Indiana governor and Republican vice presidential candidate, Mike Pence, asked evangelical Christians at Liberty University's Convocation on Wednesday to forgive Republican presidential candidate Donald Trump after Friday's release of a 2005 recording in which Trump is heard, in graphic terms, discussing women and his attempts to grope them. Some people took Trump's comments as proof of sexual assault because he referenced uninvited, random physical advances on women.
"As Christians we are called to forgive, even as we've been forgiven," Pence said during a speech at Liberty University in Lynchburg, Va., according to USA Today.
"Last Sunday night, my running mate showed humility. He showed what was in his heart to the American people."

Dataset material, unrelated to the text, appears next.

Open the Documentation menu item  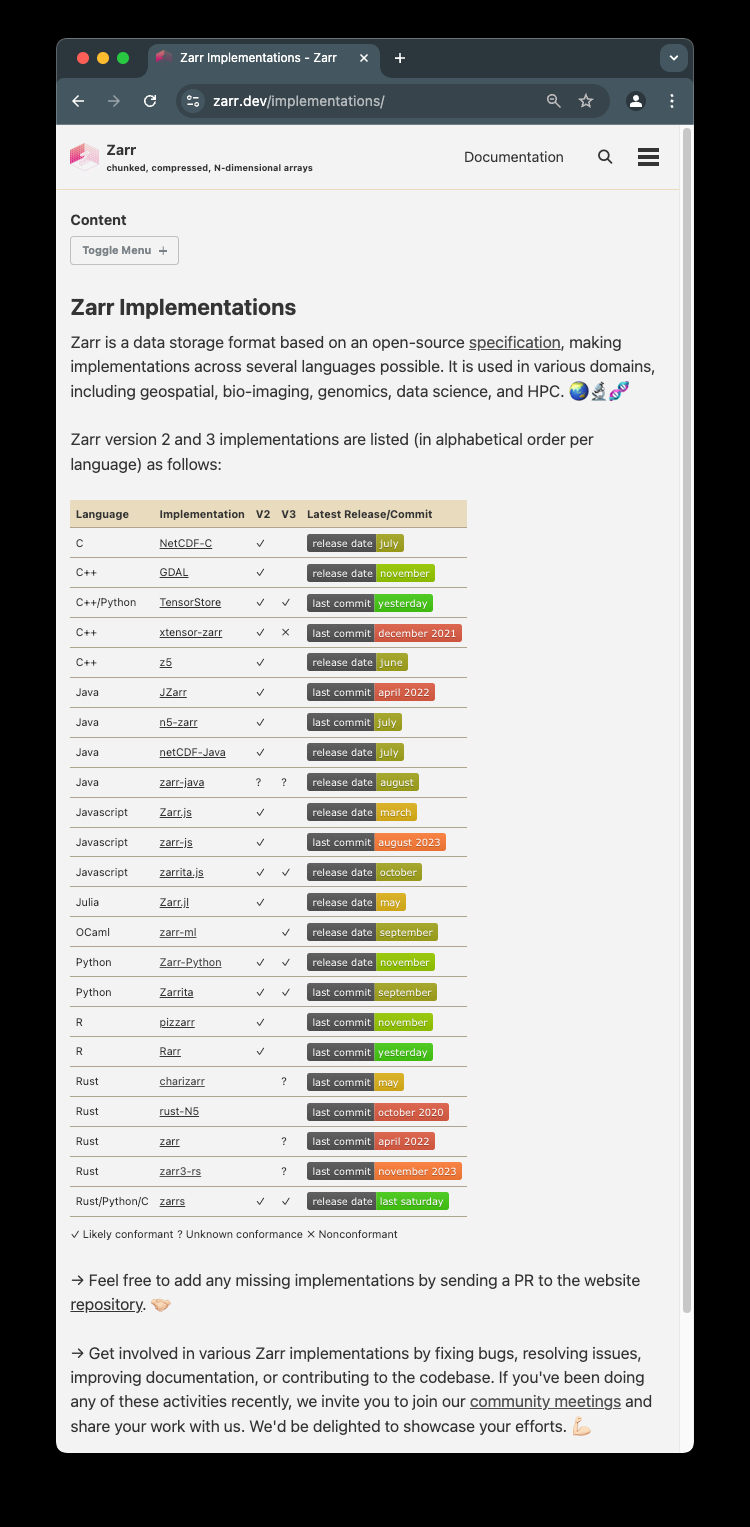[514, 157]
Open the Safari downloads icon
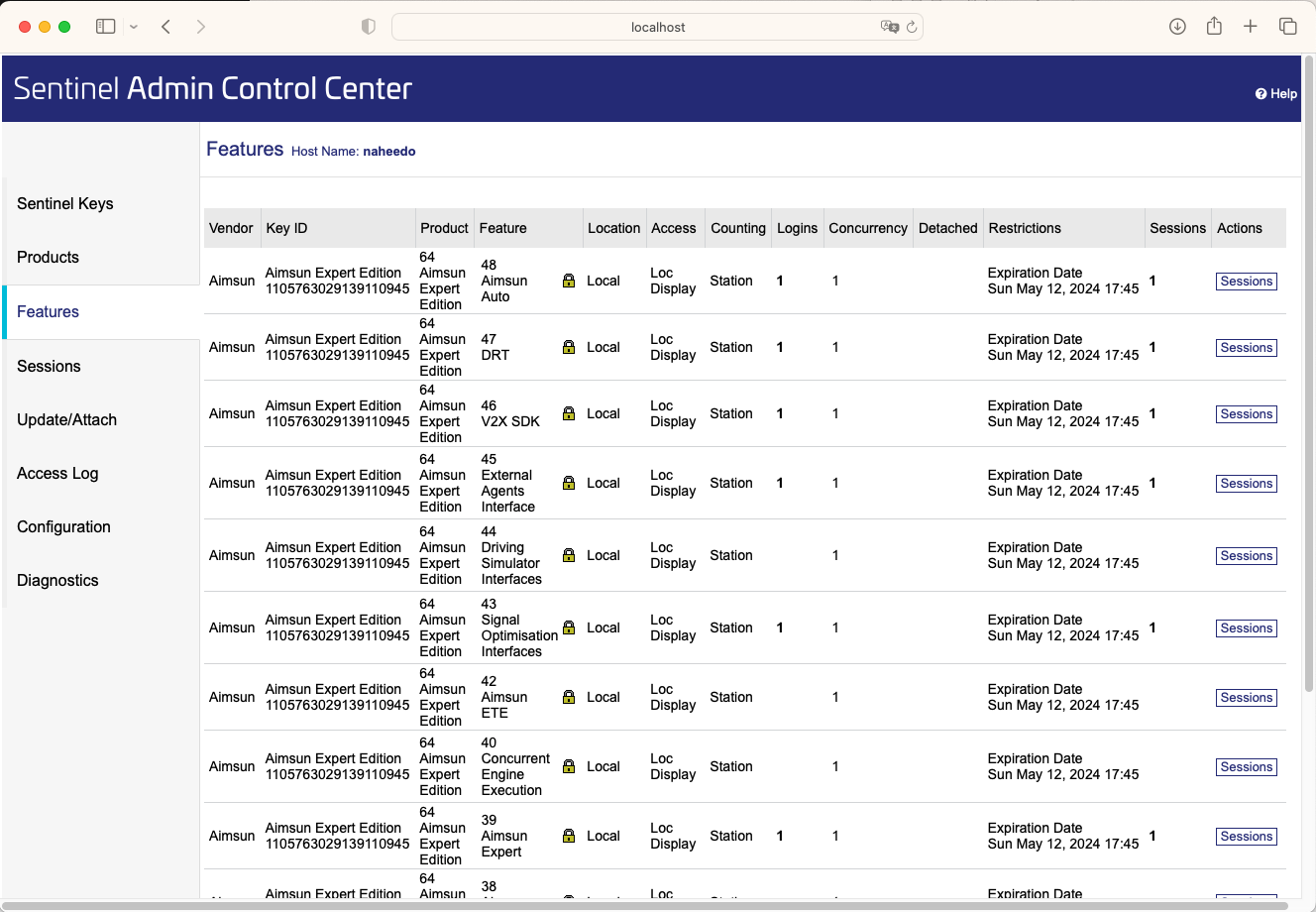Viewport: 1316px width, 912px height. [x=1177, y=27]
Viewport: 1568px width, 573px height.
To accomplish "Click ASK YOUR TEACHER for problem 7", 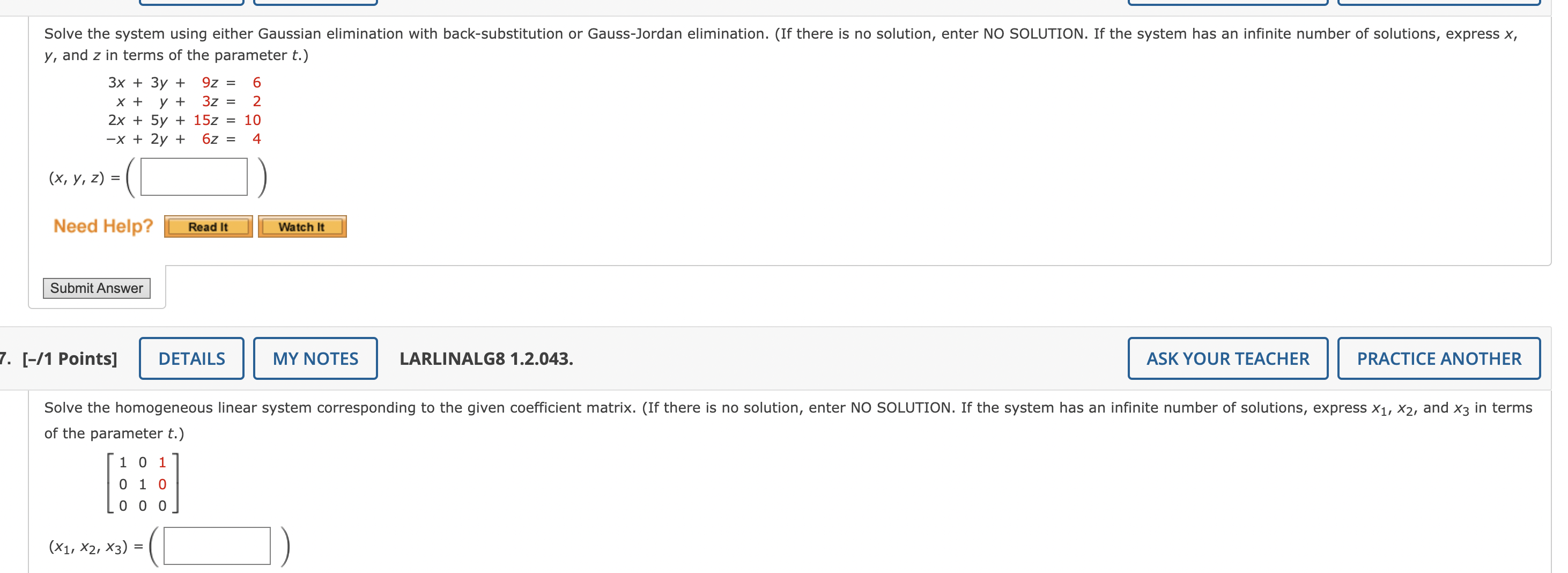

At the debate, Trump said he was "not proud" of the controversial comments. "I apologize to my family, I apologized to the American people," the GOP nominee said. However, while explaining he was "embarrassed" by the episode surfacing, he also dismissed the remarks, as "locker room talk" - a characterization that's drawn criticism from many as minimizing the content and disrespectful behavior shown on the tape.
On Saturday, the day after the recording was public, Pence issued a statement on the Trump tape saying that he could "not condone his remarks and cannot defend them." Pence had been scheduled to fill in for Trump at a weekend event in Wisconsin with House Speaker Paul Ryan, after the speaker disinvited Trump, but the governor decided not to go.
As the controversy grew, many Republican officeholders withdrew their support of Trump, with some calling on him to end his White House bid.
Pence apparently is supporting Trump even after one exchange during the debate when Trump openly disagreed with his running mate on Syria.
During Wednesday's speech at Liberty's campus, Pence praised Trump, saying the GOP presidential nominee is someone who "never quits" and "literally embodies the spirit of America."
Liberty President Jerry Falwell said he has been impressed with Pence, and recently spoke with him at the vice presidential debate.
"In this time of condescension and, at times, overt hostility to people of faith, we fall into the temptation to recoil and retreat," Pence told Liberty attendees. "But the stakes are too high."
He spotlighted to students he thought this is "a time for faith" and "a time for action."
"If we were perfect, we wouldn't need Jesus," Pence said. "But we are far from perfect. We do need Him. But God's love eclipses our failings, and, as always, renewed the strength of so many in this nation."